Guess which one He chose.
I was so sure He could not change my brain (because He probably wasn’t really “up there”), and still so mad that He’d let me get into the predicament (because, although He does not exist, everything is His fault, right?), that I was fuming the next morning about what I was going to have to teach to little children.
My husband noticed my agitation and asked what was wrong. I began showing him all the propaganda in the teacher’s book that had made me so angry.
And I could not find it. I could find the book and no pages were missing. But I could not find the “opinions” that had so angered me. I could not find the untruths. I could not find a. single. thing. in that curriculum that was not reasonable, not conceivable, not plausible. I was dumbfounded. I had locked horns with God and lost.

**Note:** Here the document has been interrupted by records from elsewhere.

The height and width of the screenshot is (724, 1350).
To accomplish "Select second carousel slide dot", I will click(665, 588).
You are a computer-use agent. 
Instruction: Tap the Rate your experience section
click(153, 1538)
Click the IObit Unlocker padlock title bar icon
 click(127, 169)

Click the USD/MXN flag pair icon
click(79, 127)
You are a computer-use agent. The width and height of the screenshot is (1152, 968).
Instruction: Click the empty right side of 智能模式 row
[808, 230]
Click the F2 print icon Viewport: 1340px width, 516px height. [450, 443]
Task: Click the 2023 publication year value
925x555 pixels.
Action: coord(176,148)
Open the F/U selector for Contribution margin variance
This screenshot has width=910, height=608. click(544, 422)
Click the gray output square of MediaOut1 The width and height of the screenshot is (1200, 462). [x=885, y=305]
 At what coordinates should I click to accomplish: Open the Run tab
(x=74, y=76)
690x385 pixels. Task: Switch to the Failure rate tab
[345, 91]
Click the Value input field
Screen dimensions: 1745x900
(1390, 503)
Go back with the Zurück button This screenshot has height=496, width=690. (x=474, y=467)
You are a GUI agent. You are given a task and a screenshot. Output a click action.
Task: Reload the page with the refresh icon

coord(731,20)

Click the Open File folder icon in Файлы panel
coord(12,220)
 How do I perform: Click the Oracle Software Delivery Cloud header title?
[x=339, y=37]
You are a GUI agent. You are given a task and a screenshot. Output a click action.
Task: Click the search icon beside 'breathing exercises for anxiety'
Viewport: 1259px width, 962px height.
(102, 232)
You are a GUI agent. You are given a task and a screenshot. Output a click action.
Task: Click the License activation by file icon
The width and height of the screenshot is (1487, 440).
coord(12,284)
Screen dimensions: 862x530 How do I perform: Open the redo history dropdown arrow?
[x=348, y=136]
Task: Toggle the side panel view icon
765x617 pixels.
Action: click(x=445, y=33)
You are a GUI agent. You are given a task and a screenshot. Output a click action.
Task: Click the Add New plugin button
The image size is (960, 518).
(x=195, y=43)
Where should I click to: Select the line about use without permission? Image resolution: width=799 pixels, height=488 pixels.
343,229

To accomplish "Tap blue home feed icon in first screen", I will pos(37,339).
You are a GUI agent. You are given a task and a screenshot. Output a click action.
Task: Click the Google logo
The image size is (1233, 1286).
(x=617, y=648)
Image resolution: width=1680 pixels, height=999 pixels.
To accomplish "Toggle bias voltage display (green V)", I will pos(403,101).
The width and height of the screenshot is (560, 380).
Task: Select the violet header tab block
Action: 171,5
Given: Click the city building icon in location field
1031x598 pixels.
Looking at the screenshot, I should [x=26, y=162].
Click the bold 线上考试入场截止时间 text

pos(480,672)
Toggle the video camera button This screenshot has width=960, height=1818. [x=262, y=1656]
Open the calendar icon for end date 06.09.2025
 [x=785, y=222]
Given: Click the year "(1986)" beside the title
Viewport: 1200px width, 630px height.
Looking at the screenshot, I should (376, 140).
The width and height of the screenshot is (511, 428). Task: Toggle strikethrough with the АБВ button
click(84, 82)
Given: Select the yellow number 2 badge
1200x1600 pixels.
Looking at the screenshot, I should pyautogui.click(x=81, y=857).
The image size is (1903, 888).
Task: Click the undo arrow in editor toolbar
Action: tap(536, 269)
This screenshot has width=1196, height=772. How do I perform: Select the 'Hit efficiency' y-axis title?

Won, actually. Because overnight, He had instilled faith in my heart. Because I told Him He had to, then rolled over and went to sleep. And He did it.
And I want to tell you what I got was NOT religion. NOT. NOT. NOT.
What I got was life. It’s a whole different thing, entirely.
Even the Bible describes religion: looking after widows and orphans, and keeping yourself unspotted by the world.
That is admirable, yes, but also SO MUCH NOT what I got. I got life in Christ. I finally found what it was that the martyrs had. I’d actually seen God at work and no longer knew He was probably real. I KNEW HIM. His fingerprints were and always are on me.
Just not the same, at all.
Yes, I’ve looked back a bit. Trouble is, He’s got my back. He is always very near. Well, actually, He is in me. In me. The Living Water is not a parable. Nope. It is reality.
It is the only reality.
I used to say, and I think it is relevant, here, that there are 3 Kingdoms:
The Plant Kingdom, which we know for sure we are not a part of.
The Animal Kingdom, which many think they are part of because they think that is the only alternative.
And.
The Kingdom of God, a spiritual kingdom that invisibly coexists all around and among and within us, who belong to Him. A kingdom into which a person must be born. Again.
And that is where I am and where I have been for over forty years.
I have been young and now am old, and I’ve never seen anything I can regret about His lifting me from my slow death into this fractalesque explosion of true life.